• _TO DO_
Return the data below exactly, but only from the line containing "At what coordinates" through the line containing "Given: Open the Share on LinkedIn link text", with both of those lines included.

- Opening Delimiter -

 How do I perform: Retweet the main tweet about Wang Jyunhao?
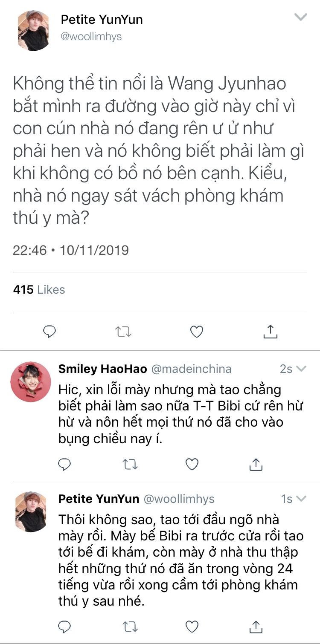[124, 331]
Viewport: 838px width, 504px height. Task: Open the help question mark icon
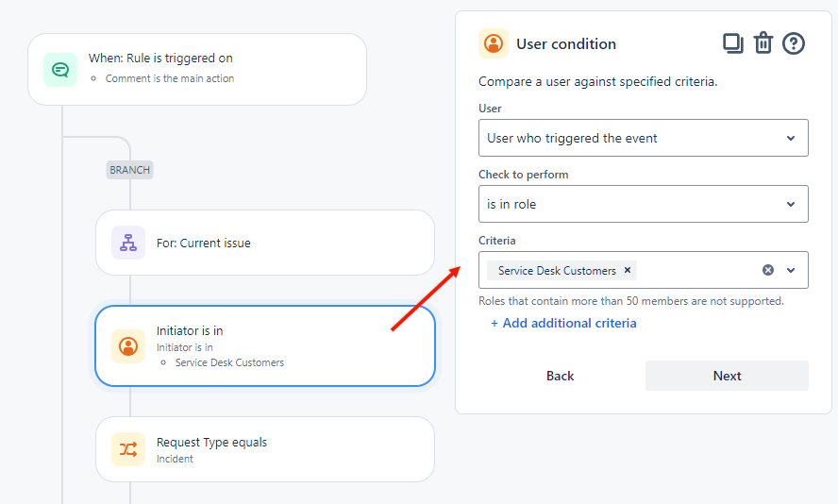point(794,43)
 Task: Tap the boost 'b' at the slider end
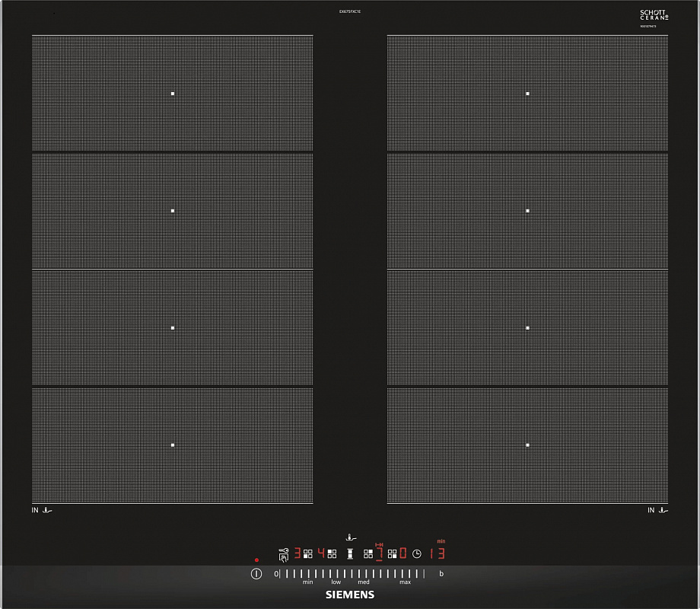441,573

- Closing Delimiter -
- Opening Delimiter -

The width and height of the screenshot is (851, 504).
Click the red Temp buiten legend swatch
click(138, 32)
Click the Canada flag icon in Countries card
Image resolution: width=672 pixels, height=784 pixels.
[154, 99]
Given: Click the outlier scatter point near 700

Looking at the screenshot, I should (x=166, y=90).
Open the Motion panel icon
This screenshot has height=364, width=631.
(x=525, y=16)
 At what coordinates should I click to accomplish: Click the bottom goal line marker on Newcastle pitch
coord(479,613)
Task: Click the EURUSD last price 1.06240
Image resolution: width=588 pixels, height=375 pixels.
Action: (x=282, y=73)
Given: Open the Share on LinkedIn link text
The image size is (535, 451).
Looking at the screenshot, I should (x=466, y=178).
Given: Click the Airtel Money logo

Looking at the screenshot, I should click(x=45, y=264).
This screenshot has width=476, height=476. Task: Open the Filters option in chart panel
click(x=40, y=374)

- Closing Delimiter -

• _ANSWER TO THE PROBLEM_
 At what coordinates should I click to accomplish: Click the bottom goal line marker on Newcastle pitch
coord(479,613)
Task: Click the EURUSD last price 1.06240
Image resolution: width=588 pixels, height=375 pixels.
Action: (x=282, y=73)
Given: Open the Share on LinkedIn link text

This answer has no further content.